Procurados pelo jornal O Globo para comentar a liberação de emendas, os ministérios da Cultura, do Meio Ambiente e das Cidades informaram que a execução dos recursos demanda a apresentação de projetos e que propostas dos municípios e estados estão em análise técnica interna. Também apontaram que, após essa etapa, a verba será repassada. A pasta da Educação enfatizou a nova leva de emendas anunciada nesta semana, sem detalhar critérios de liberação.

Nenhum centavo

Em outra frente, há 250 órgãos que nem sequer foram lembrados como destinos de emendas dos parlamentares. Nesses casos, ou nenhum congressista indicou verbas ou o governo não autorizou eventuais destinações. Nesse grupo, estão 12 das 68 universidades federais do país. Um exemplo de entidade esquecida no mapa de emendas é a Fundação Casa de Rui Barbosa, vinculada à Cultura e sediada no Rio. Há mais de cinco anos, a instituição iniciou a construção de um prédio anexo para preservar parte do patrimônio de bens culturais. A obra, porém, está parada desde antes da pandemia da Covid-19, também pela falta de recursos. Na última semana, a reportagem do GLOBO viu que o local em que deveria ser construído o anexo, em Botafogo, estava cercado, mas sem avanços significativos. O GLOBO não conseguiu contato com a fundação.

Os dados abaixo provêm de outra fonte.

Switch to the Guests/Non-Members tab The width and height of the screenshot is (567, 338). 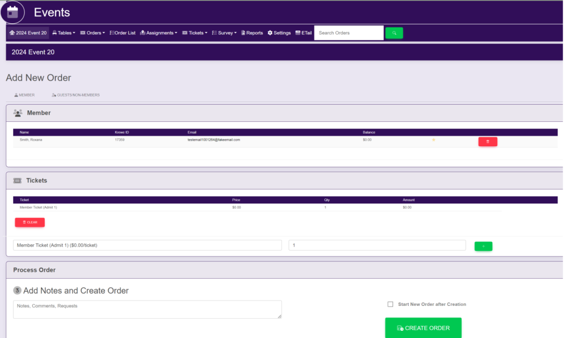pos(75,95)
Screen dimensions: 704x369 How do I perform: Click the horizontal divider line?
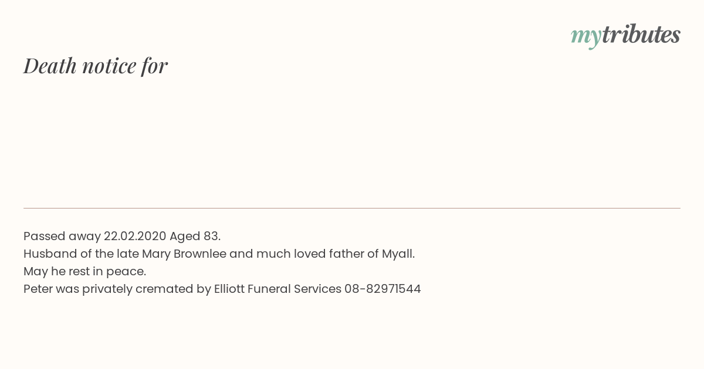[352, 208]
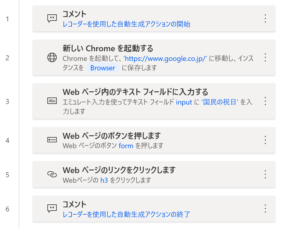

Professor da Fundação Dom Cabral, o advogado e economista Bruno Carazza afirma que, do ponto de vista dos parlamentares, há uma predileção por agendas regionais, com objetivo de atender a demandas locais. Deputados e senadores, avalia, também privilegiam órgãos que garantem retorno rápido de olho em eleições, principalmente aqueles com maior flexibilidade para compras, como a Codevasf e o Turismo.

Do ponto de vista do governo, Carazza vê dois desafios:

— Os ministros dessas áreas precisam construir articulação com o Congresso para atraírem mais emendas — destaca. — Ao mesmo tempo, o governo precisa reforçar seus mecanismos de controle. Por mais que a emenda seja de um parlamentar, se ocorrer um escândalo de corrupção com esse recurso, vai contaminar a imagem do governo.

O professor de Ciência Política Emerson Cervi, da Universidade Federal do Paraná (UFPR), diz que há preferência por destinar recursos a autarquias e empresas públicas pela rapidez de retorno. Nessa conta, soma-se o controle político de partidos:

— O parlamentar vai inaugurar e acompanhar a obra. Não raro, o cargo de confiança do órgão federal no estado é indicado pelo deputado ou senador, que tem influência sobre os recursos.

Cervi avalia que a velocidade de empenho depende mais dos interesses do Congresso, que usa as emendas como moeda de barganha, que do Executivo.

Passo a passo das emendas

O que são as emendas?

São alterações no orçamento federal feitas por deputados e senadores. Com a medida, o Legislativo direciona uma parte da verba executada pelos ministérios.

Qual a sua função?

Os parlamentares podem alocar recursos em função de suas agendas nos estados e municípios de origem, sobre os quais têm maior conhecimento. O mecanismo busca descentralizar e democratizar o orçamento. Tradicionalmente, são usadas como moedas de troca entre o governo e parlamentares, já que o Executivo define o ritmo da liberação.

Qual são os tipos?

  1. Individual — Apresentada por qualquer parlamentar. Metade dos recursos é destinada à Saúde. Pagamento é obrigatório desde 2015.
  2. Bancadas — Apresentadas pelas bancadas estaduais de acordo com a proporção dos seus assentos no Congresso. É impositiva desde 2019.
  3. Comissões — Apresentadas por comissões técnicas e Mesas Diretoras da Câmara e do Senado. Sua execução não é obrigatória.
  4. Relator — É apresentada pelo parlamentar relator do orçamento. Cresceu no governo Bolsonaro, em mecanismo conhecido como “orçamento secreto” pela falta de transparência. Seu uso foi declarado inconstitucional pelo STF no ano passado.